James Swaden

Following the events of Friday 13th November in Paris, the streets were quiet. The terraces of the bars and restaurants, which form a crucial part of the social and cultural life of this city, were not as crowded as usual. A few defiant and tentative Parisians continued to drink coffee, eat food and chat on terraces like those targeted on Friday night. Public buildings and parks closed. Sirens were heard with unnerving frequency, an aural reminder of the tension. The city of lights was darkened, frightened and reeling after the worst terrorist attackS experienced in Western Europe in over a decade.

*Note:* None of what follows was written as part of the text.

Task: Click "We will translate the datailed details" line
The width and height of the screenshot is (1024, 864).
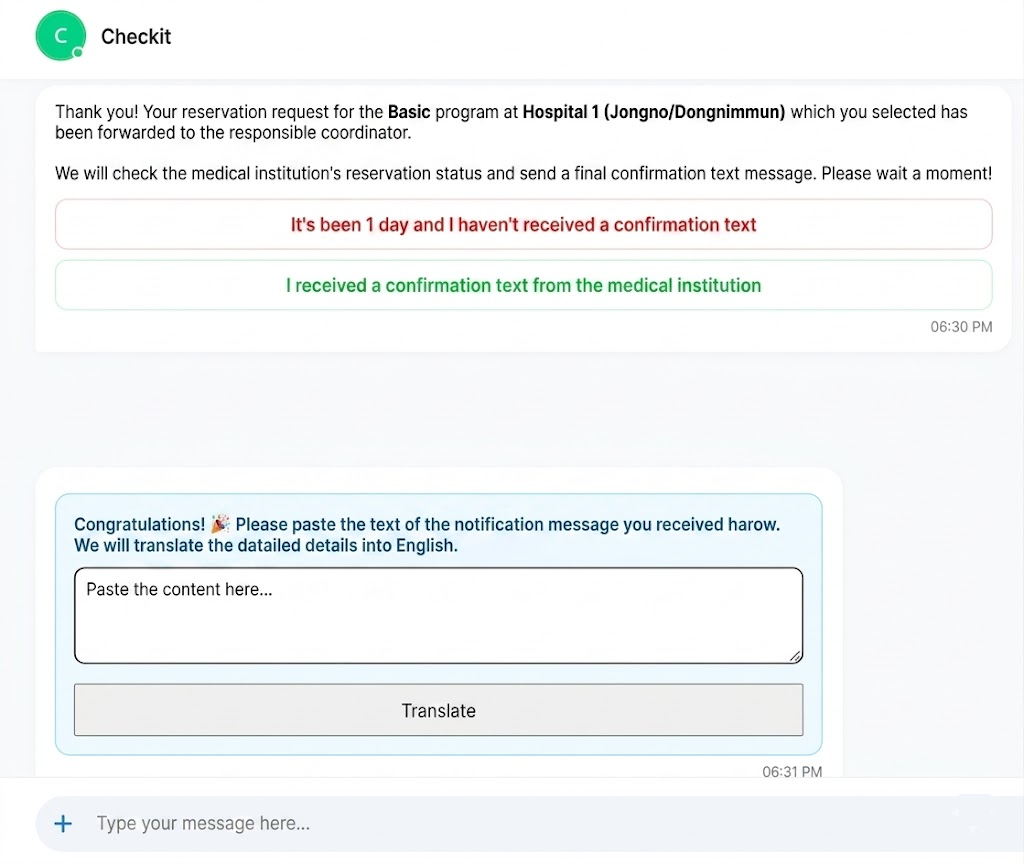Action: pyautogui.click(x=266, y=545)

Like many residents of Paris, I was in close proximity to the attacks. I spent my Friday night in an apartment located just 100 metres from both Casa Nostra and Le Petit Cambodge, two of the restaurants targeted. I was with two others. We had decided to stay in, but we deliberated aimlessly between cooking and going out to a pizzeria incidentally located right opposite Le Petit Cambodge. When we realised the carnage which was unfolding across Paris, we locked ourselves in, nervously barricaded the door and waited, obsessively following the news and checking in with our friends across the city.

Although I’ve only lived here for a few months, the 10th and 11th arrrondissements have been an important area for me. The area around the Canal St Martin is a busy and lively neighbourhood which has been gentrified in recent years, and is now frequented primarily by young people from a range of different backgrounds. The area is historically working class and is populated with Arab butchers and North-African kebab shops. Here people come together to eat, drink, socialise and enjoy their lives. The area is just five minute walk from the iconic and politically important Place de la République.

On Saturday, less than 24 hours after the attacks, I looked out of the window of the apartment and caught sight of the street-cleaners who had come to clear the blood-stained terraces on the Rue de la Fontaine au Roi. I went down to visit this road and the Rue Alibert, joining the crowd of mourners who had gathered to lay flowers and pay their respects. The crowd was sombre, shocked, tense and grieving. Grieving for those in the restaurants, the football stadium and the Bataclan concert hall, who were living their lives just like any Parisian when they were massacred.

James Swaden

The attacks, co-ordinated to create widespread havoc across the city, had no particular target. Unlike the Charlie Hebdo and Hyper Casher incidents in January, the victims of the latest attacks were not singled out for any discernible reason, whether religious or vocational. They were simply typical bystanders, enjoying themselves on a Friday night. These attacks have had such a profound effect for this reason: ordinary young people were injured, terrorised and murdered in areas which are local, well-priced and ordinary. In January, freedom of expression was threatened and attacked in the capital, along with its Jewish residents. Last weekend, all Parisians were targeted.
While the city and its residents continue to grieve, come together, mourn and consider how to progress with everyday life, the external world is engaged in debate. Many people across the world have expressed solidarity with Paris and its residents, but my Facebook newsfeed has been saturated with questions about why this attack has gained more coverage than similar incidents in Lebanon or elsewhere. For those of us in Paris, this is not a question we need to ask at the moment. If we are to learn anything from this, it should be compassion for those across the world who are the victims of terror on a regular basis.

The atmosphere in the city remains tense but defiant. My Parisian friends express fear but also determination to carry on life as normal. Who knows how the next few weeks will unfold. As France stands united in grief and defiance, military retaliation is already underway against ISIS. The French are determined to defend their Republic and uphold its beloved values of liberté, égalité and fraternité. While social media is rife with catchy hashtags of defiance, there is great uncertainty and nervousness in the city. People here are simply concerned with how to carry on. We can all say that we’ll carry on as normal, but in reality everything is different. The city has suffered a horror and will take time to heal.